At Sharp Grossmont Hospital in La Mesa, Calif., everybody from the custodial staff to the transplant surgeons is expected to come up with ideas for making the patients feel more welcome, engaged and at ease. For Andy Grossman, the engineering operations manager, this was a particularly tall order. Grossman manages the landscape crew who, until recently, had the distinction of being perhaps the most invisible five men on the hospital campus, their days spent outdoors tending to 300 rose bushes and mowing vast lawns with protective headphones clamped over their ears.

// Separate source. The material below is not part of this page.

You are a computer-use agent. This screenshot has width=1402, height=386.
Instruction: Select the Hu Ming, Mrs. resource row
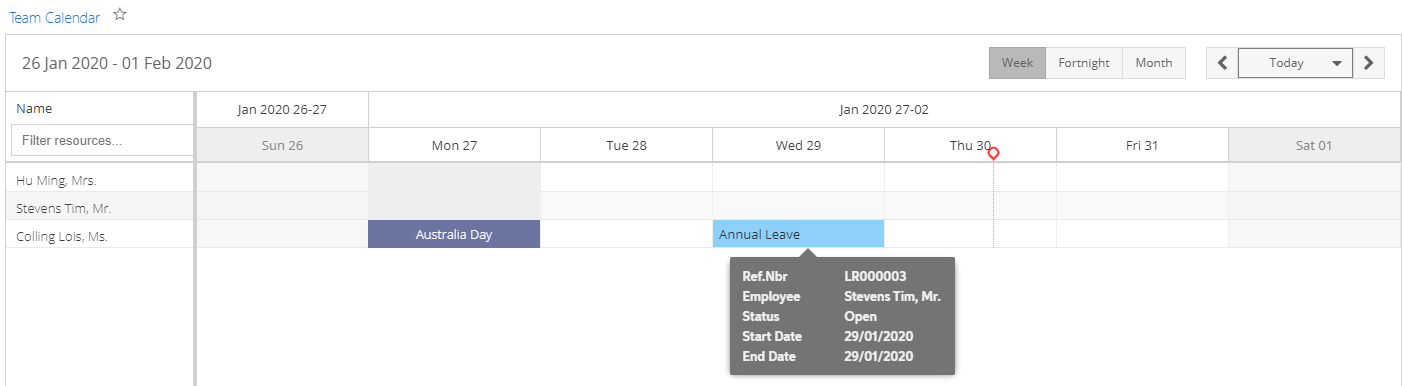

How was he going to get them into the ebb and flow of the hospital? How was he even going to get them in the hospital without getting lost? Though each had worked at the hospital for years, "all they knew was how to get to a bathroom and the cafeteria," Grossman says.
Even more challenging, one of the men, Arturo Reyes, is hearing-impaired and can't speak. He came to California from Mexico as a young man and never learned formal sign language of any kind.

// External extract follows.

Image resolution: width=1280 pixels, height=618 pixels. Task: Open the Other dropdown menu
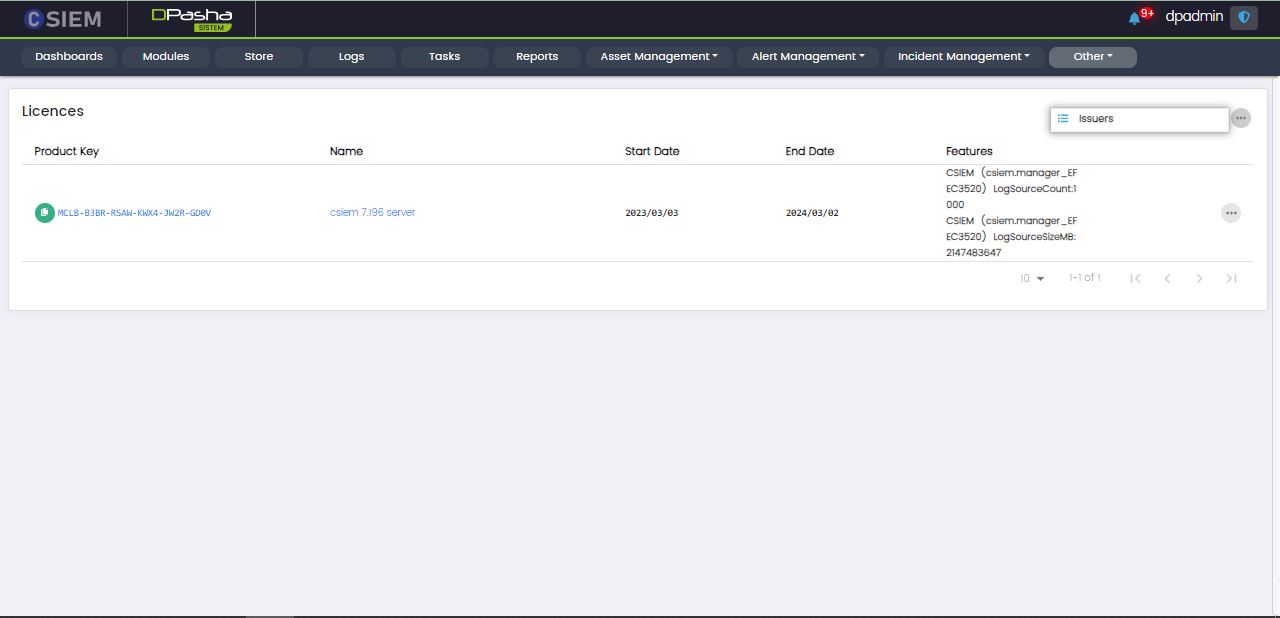1092,57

But then Grossman circled back to the flowers. He'd seen the men spontaneously cut and hand out single roses to patients, visitors and employees who happened to be strolling through or simply enjoying the gardens.
"He noticed how people would be smiling, being grateful for the roses, and he said, 'You know, we can take that power and bring it inside the hospital,' " recalls Rudy Sanchez, the lead landscaper.
Grossman and Sanchez came up with a plan. The crew would hand out roses inside the hospital. "At first it was just the employees," says Sanchez. "Nurses, secretaries, anybody who needed cheering up during the week."
When the men started receiving thank you cards, Grossman suggested bringing bouquets to the patients. The idea eventually turned into a program called "This Bud's for You."
"We went to the 99-cent store and picked up some vases, and we worked on designing a card that could be handed out," Grossman says. The card is decorated with photographs of the hospital's seven rose gardens. It also explains who the crew is and what they're doing, eliminating the need for any actual words to be exchanged.
"It's a great way for Arturo to actually go inside the hospital, say [via the card], 'Here's a bouquet of roses, I just want to bring a smile to you,' and see expressions change right away," says Sanchez. "He's been here for over 25 years. He's outside working hard. Finally, he gets to see how much his work changes people's lives."
The rest of the crew look forward to Thursdays, too — their official bouquet day. Sanchez recalls visiting a heart-transplant patient who was so thrilled to receive a bouquet, she asked the men to autograph a heart-shaped pillow that her surgical team also had signed.
"She'll have that pillow forever," figures Sanchez. "When she shows her family members, she'll say, 'When I got my new heart, these are the doctors who helped me out, and these are the landscapers who came in and brought me a bouquet of flowers.' "
The landscapers have received a slew of cards and letters from appreciative patients. "Sometimes when you're in the hospital, you don't want to reflect back on it," Sanchez says. "You want to go back to your daily life. So the fact that somebody actually took the time to write and say, 'This really made my day,' that's the best."
It used to be that the landscapers knew few of their fellow employees beyond a passing wave. Now, doctors and nurses come up to them, offering thanks for the program. "I would have never thought in a million years a doctor would come up to me and say,, 'You're doing a great job,' " Sanchez says.
The crew even got a weeklong, all-expenses paid trip to Disney World last year to receive the Spirit of Caring Award from Sodexho, one of Sharp Grossmont's vendors.
"It was a great feeling," Sanchez says. "These guys are such hard workers, and they've never had this before."
Grossman ended up with a conundrum he hadn't anticipated, though. The engineers he manages became a little jealous of all the attention the landscapers were getting. So now, the engineers have "Cheer Bouquets" with balloons and teddy bears to hand out when they stop by a room to adjust the temperature or change a light bulb.
"This kind of helps break the ice," Grossman says. "You go in and introduce yourself. You become human and treat the people like people."